## Start PASSAGE

Hamlin checks into 505 Worlds with classy crew
When up to a hundred doublehanded dinghies converge on San Francisco Bay next week for the 2009 SAP 505 World Championship sponsored by SAP and APL and hosted by the St. Francis Yacht Club, one team will rate somewhere between a favorite and an enigma.
The skipper—Howard Hamlin of Long Beach, Calif.—won it all in 1999 and has finished second five times and third twice since, but for the class’s 54th Worlds he’ll be breaking in new crew. With his regular, Andy Zinn, unavailable because of a business commitment, Hamlin went for local talent.
First he asked Morgan Larson, who won the Worlds at nearby Santa Cruz in 2004, but Larson declined and suggested a buddy by the name of, uh—oh, yeah, Paul Cayard.

## End PASSAGE
## Start EXTRACTED MATERIAL

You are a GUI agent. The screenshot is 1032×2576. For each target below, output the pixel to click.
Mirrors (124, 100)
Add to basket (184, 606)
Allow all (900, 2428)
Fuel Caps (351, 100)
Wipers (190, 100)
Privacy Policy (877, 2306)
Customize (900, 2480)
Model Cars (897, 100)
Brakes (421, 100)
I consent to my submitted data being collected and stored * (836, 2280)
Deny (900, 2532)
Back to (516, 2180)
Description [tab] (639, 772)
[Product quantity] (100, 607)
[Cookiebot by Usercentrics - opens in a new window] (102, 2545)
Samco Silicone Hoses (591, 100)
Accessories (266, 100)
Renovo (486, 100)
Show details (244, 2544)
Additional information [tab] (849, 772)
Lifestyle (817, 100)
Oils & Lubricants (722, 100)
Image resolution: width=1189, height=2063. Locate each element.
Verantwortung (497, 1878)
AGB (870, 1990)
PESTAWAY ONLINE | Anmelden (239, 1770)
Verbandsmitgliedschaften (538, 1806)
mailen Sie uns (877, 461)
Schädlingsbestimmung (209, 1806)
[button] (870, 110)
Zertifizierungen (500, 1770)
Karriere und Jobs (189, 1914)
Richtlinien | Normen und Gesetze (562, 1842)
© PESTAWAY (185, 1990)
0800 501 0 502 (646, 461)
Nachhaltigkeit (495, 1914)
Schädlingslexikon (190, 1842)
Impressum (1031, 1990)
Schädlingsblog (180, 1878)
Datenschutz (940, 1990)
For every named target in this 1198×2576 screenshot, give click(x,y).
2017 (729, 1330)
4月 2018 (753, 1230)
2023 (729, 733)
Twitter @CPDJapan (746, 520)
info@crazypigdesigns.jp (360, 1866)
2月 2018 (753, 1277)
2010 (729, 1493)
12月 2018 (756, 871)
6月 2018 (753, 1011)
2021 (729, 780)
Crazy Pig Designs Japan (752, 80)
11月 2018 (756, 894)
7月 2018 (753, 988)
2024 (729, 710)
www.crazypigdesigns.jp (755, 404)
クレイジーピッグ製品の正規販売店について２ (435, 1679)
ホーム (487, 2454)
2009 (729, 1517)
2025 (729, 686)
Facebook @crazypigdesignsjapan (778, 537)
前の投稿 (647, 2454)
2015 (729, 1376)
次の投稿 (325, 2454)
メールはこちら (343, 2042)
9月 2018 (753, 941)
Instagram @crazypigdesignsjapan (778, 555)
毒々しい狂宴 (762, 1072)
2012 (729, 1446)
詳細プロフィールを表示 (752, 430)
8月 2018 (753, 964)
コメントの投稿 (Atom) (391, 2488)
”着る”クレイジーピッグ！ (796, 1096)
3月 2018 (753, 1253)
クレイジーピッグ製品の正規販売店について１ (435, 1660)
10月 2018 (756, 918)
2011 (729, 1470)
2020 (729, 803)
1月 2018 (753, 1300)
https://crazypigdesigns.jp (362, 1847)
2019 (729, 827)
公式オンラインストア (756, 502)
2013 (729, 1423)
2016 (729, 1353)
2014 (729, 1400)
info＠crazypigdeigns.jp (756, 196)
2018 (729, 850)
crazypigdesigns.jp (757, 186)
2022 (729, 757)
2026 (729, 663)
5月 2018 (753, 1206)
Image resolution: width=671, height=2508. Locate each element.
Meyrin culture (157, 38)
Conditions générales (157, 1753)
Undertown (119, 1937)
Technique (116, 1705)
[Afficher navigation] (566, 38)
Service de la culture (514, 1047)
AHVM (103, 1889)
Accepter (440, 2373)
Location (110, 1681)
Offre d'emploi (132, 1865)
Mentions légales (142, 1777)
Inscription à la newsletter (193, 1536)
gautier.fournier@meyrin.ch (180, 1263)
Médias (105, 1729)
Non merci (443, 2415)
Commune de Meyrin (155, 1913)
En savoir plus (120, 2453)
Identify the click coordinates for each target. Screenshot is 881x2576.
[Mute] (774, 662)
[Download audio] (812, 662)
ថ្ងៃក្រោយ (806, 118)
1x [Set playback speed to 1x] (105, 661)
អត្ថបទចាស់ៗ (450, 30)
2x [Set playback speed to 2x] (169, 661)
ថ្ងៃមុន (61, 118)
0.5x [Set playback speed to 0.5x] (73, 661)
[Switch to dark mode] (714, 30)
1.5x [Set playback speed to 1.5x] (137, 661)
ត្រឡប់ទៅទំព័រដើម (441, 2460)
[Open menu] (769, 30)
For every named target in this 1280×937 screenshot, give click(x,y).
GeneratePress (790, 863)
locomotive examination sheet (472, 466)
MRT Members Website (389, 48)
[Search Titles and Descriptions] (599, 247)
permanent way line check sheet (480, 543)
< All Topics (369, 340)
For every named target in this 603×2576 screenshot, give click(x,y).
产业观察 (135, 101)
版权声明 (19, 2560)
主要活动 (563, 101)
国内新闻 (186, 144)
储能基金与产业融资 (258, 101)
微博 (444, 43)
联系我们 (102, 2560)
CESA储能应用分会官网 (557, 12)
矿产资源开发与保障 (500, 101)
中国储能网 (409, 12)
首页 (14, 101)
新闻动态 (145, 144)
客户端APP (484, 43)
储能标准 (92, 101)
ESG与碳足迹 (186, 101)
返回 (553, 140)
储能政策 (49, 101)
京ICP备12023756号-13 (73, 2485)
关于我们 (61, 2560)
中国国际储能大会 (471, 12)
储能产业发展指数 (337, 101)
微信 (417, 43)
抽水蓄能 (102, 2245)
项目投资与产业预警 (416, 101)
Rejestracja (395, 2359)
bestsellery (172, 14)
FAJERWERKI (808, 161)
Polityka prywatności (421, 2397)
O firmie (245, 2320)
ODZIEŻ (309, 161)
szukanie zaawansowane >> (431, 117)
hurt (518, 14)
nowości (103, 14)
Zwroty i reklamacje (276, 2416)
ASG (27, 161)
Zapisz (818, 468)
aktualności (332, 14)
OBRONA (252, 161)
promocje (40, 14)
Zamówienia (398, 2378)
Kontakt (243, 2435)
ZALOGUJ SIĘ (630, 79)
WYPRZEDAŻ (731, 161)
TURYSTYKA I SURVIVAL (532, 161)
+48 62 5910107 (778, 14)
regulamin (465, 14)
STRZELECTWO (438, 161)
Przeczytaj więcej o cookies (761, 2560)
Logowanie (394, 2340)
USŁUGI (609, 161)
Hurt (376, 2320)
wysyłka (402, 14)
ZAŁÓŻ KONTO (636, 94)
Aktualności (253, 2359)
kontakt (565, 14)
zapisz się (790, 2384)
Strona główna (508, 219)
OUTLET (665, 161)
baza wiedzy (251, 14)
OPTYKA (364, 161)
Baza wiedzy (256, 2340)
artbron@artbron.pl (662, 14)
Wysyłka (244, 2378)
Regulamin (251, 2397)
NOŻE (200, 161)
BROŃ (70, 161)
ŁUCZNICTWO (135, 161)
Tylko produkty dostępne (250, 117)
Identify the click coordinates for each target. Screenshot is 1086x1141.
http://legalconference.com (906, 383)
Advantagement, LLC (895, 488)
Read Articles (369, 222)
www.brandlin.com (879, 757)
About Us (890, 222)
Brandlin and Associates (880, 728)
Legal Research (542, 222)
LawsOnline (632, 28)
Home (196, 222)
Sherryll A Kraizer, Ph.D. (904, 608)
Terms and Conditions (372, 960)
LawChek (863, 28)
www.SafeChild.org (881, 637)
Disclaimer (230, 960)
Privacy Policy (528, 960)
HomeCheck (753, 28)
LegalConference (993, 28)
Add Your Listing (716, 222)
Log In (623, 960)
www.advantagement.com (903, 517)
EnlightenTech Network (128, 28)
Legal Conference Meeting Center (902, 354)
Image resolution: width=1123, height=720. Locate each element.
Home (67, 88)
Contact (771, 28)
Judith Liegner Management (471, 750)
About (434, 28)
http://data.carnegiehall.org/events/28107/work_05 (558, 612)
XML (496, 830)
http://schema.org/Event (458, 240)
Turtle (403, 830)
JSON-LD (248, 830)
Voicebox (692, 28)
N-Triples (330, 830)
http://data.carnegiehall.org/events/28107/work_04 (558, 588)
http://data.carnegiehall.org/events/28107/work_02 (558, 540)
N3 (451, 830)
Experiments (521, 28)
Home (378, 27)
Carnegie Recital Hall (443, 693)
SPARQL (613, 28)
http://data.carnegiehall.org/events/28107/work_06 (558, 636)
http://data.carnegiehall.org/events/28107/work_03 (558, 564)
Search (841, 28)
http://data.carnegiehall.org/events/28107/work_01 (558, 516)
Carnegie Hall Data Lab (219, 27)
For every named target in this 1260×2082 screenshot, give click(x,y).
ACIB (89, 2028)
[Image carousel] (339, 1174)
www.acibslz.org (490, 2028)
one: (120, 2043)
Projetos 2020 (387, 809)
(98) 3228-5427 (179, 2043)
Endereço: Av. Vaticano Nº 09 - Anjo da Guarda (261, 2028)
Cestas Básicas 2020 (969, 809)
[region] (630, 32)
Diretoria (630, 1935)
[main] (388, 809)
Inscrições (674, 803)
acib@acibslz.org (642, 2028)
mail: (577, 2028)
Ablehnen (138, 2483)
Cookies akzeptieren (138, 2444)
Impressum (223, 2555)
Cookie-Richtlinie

## End EXTRACTED MATERIAL

## WHAT YOU WILL DO
**A)** Switch "business commitment" to "family commitment" in the sailing article, and write out the part starting with "The skipper—Howard Hamlin" and going on through "yeah, Paul Cayard.".
**B)** According to the sailing article, why will Hamlin be breaking in new crew at this championship?

## ANSWERS
**A)**
The skipper—Howard Hamlin of Long Beach, Calif.—won it all in 1999 and has finished second five times and third twice since, but for the class’s 54th Worlds he’ll be breaking in new crew. With his regular, Andy Zinn, unavailable because of a family commitment, Hamlin went for local talent.
First he asked Morgan Larson, who won the Worlds at nearby Santa Cruz in 2004, but Larson declined and suggested a buddy by the name of, uh—oh, yeah, Paul Cayard.

**B)** His regular crew, Andy Zinn, was unavailable because of a business commitment. Hamlin therefore looked for local talent instead.